To do
Please copy out all lines of the entries that contain the word "agent".

Dataset entries
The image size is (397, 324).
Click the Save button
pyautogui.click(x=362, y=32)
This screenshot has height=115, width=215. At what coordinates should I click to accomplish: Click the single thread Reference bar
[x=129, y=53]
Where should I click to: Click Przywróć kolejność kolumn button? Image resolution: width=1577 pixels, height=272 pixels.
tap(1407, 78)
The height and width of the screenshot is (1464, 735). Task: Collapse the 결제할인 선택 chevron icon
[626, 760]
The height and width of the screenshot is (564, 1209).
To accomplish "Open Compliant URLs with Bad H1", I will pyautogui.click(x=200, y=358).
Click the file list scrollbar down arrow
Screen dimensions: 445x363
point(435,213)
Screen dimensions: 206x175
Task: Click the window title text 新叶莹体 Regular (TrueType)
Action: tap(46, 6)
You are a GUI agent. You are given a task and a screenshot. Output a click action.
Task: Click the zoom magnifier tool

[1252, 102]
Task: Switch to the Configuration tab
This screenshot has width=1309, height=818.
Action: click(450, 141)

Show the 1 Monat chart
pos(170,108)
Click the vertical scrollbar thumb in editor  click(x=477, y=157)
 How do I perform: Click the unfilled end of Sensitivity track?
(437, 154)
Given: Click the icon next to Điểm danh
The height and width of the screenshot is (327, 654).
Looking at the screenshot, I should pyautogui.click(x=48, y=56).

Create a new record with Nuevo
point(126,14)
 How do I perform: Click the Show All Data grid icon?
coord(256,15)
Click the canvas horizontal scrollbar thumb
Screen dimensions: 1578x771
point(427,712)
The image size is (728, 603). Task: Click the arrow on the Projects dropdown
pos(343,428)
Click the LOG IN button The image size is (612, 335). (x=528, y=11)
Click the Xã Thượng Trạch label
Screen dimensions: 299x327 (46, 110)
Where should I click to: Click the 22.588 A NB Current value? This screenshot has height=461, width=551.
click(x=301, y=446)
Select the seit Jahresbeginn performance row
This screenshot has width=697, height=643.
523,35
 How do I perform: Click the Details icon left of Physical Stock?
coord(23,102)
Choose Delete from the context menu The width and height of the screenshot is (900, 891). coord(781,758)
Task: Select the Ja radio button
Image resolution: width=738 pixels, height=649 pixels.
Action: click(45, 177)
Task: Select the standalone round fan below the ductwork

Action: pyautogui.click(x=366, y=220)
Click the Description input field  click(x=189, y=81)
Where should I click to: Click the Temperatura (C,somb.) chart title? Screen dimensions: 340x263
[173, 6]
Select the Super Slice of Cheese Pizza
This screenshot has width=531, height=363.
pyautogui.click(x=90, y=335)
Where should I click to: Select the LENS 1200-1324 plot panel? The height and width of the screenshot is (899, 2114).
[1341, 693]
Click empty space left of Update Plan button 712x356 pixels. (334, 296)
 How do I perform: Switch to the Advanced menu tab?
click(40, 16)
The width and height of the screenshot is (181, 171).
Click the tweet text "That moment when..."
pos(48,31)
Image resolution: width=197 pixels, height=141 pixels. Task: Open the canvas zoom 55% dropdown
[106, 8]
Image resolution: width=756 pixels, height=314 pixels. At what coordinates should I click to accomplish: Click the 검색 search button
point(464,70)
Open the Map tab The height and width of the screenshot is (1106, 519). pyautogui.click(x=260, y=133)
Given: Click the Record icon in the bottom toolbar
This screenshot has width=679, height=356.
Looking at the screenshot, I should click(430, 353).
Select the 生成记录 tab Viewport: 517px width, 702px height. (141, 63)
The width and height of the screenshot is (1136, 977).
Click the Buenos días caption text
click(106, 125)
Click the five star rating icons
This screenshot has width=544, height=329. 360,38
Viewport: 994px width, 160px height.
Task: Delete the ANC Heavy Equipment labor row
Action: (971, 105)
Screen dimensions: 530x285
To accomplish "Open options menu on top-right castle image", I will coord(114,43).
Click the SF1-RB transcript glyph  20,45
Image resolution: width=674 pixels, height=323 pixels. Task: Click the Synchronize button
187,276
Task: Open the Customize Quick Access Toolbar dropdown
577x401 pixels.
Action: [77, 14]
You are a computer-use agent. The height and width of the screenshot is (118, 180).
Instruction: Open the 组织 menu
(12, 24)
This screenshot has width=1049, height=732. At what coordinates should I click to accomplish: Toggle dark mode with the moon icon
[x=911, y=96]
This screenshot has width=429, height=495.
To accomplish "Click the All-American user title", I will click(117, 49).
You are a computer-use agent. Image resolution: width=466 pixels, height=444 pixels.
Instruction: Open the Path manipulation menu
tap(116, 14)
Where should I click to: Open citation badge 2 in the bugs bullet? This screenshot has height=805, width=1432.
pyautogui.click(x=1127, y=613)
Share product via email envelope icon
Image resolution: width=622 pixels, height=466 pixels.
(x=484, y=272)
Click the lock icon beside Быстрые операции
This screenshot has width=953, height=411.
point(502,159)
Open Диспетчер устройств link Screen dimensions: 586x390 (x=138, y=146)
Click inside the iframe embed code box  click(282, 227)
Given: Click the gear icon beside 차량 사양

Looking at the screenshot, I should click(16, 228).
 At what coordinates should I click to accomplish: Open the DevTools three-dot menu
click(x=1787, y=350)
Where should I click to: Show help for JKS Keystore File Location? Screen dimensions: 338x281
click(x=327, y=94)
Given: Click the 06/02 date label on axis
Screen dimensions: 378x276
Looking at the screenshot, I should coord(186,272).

Answer section
You are a GUI agent. You are given a task and a screenshot. Output a click action.
You are a computer-use agent. The height and width of the screenshot is (118, 180).
You are a computer-use agent. Image resolution: width=466 pixels, height=444 pixels.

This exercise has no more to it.